Saturday, April 11, 2015

Computer science-y stuff

In response to my call for papers to all visiting CMU computer science professors at the University of Chile, the following paper was submitted and accepted for publication:

A Sabbatical in Santiago

The initial inspiration for our visit to Santiago was the opportunity for me to do a sabbatical working with Éric Tanter at here at the University of Chile.  Well...technically CMU doesn't officially have sabbaticals, but it has faculty leaves, and with some help from my department head (thanks Bill!!), some assistance from Éric and his university (thanks Éric!!) and some funding for the collaborative research I've been working on (thanks to my generous sponsors!!) a leave can be very much like a sabbatical!

The coolest part of my time here has been the opportunity to start a fun new research project with Éric--one that we plan to continue after I return to Pittsburgh, in collaboration with Felipe Larenas, a Ph.D. student here at the University of Chile.  We are working on gradual separation logic: a way of verifying that computer programs operate as intended.  Inspired by gradual types--an area of Éric's expertise and a topic on which we have collaborated before--gradual separation logic combines verification that happens when a program is first written by the program, with verification that happens when the program runs, in a seamless way.  Separation logic--which was co-developed by my colleague John Reynolds at Carnegie Mellon, by the way--is the state of the art in verifying written programs, but combining verification of the written program in separation logic with run-time verification is a wide open area.  So we're very excited about the possibilities of the project!

A second part of my sabbatical goals has been having a chance to get in touch with my inner coder.  While there's always too much to do--even on sabbatical--I've had a chance to do a fair bit of this.  In the category of "ordinary hacking" I've been working on a new front-end architecture for Wyvern, the programming language my group is working on.  Whitespace is significant in Wyvern's syntax in a way that depends a bit on parsing, so there is a tighter tie between two phases of the compiler--called lexical analysis and parsing--than in many programming languages.  After some discussions with the team in Pittsburgh--notably including Benjamin Chung--we came up with a good architecture that will enable us to separate these phases cleanly and still handle whitespace properly.  I've made good progress on prototyping the new lexical analyzer, which will enable all this to work.

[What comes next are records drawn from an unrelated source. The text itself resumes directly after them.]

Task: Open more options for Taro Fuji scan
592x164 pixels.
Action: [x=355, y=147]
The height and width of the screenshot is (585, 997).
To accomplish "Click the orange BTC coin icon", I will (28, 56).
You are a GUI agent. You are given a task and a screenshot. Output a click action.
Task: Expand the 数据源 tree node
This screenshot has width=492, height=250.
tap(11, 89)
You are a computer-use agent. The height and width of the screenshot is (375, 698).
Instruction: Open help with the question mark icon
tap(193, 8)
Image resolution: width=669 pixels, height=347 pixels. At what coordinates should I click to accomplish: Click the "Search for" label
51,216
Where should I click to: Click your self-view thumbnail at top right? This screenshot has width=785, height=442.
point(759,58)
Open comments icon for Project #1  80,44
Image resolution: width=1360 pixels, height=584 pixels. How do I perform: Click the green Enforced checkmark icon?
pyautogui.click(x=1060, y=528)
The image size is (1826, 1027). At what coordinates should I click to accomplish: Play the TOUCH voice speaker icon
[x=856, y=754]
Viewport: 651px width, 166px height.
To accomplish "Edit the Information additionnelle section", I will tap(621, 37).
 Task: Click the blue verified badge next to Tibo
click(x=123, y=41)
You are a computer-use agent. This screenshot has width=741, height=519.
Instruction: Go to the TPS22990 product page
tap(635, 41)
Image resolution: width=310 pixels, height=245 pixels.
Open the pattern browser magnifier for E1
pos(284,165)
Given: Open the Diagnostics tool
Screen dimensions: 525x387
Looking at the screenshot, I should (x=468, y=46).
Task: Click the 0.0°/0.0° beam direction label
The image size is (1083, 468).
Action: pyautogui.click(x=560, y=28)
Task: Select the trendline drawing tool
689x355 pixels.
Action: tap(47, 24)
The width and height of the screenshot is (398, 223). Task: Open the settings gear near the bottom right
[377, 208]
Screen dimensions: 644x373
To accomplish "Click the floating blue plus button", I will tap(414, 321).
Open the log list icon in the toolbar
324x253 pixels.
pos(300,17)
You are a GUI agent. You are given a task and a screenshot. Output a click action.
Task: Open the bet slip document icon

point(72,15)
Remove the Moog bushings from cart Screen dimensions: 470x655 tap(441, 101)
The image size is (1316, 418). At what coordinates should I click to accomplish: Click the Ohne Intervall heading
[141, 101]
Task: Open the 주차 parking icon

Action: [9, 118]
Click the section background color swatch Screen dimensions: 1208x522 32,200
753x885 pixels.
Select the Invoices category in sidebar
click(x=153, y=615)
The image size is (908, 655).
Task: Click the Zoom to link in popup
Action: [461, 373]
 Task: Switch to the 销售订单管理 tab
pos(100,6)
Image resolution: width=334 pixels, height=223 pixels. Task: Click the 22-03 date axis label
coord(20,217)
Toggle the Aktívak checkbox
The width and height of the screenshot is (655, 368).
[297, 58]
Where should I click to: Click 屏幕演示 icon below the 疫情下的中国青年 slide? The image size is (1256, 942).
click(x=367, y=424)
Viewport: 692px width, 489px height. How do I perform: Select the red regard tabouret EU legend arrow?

Even more interestingly, I've been working my way through Pierce's Software Foundations course, learning to write proofs and programs in Coq.  The Coq language is becoming a standard tool in programming language and verification research, so it's a good tool to know, and it has been fun learning it.  This also opened a good opportunity to talk with Éric and Nicolas Tabareau, who was visiting from INRIA, about encoding objects in Coq.  In the process, we are in the process of discovering some interesting new characteristics of objects that came out of the translation...more details will perhaps come in a paper when we can refine the ideas!

A sabbatical is also a chance to renew and recharge.  BB has written about many of the fun things we've done as a family, and we have found many truly amazing places in Chile to which we hope to return.  The kids have been doing a different kind of learning, both from their cultural experiences here and in the home school we have been doing together. Particularly fun for me has been teaching the kids to write computer programs, using the amazing tools at code.org.  They understand the basic concepts of computing already, and have each written some fun games.  This is one of the things I hope we can build on together when we are back in Pittsburgh.

For me, personally, the sabbatical has also been a chance to learn about myself and reflect.  One significant area of reflection has been on the nature of time and how to manage it.  When I began my sabbatical, I shed a number of commitments and anticipated that I would have freedom to spend my time in different ways.  The reality was not quite what I hoped.  I did, of course, have the time to undertake some of the explorations above, and I was able to be much less stressed about my life in general, which was renewing and which also facilitated my reflection.  On the other hand, I learned that time commitments are long-term, complex, and not always explicit--involving choices I have made in how I structure and fund my research and  how I serve the communities I am a part of.  As a result, although many of the things I did were interesting and worthwhile, I did not have as much flexibility with my time as I had planned.  While this was somewhat disappointing, it also presents an opportunity for me to think in a more strategic and long-term way about my time investments in the future.  This opportunity is also a good thing for me to take away from my sabbatical.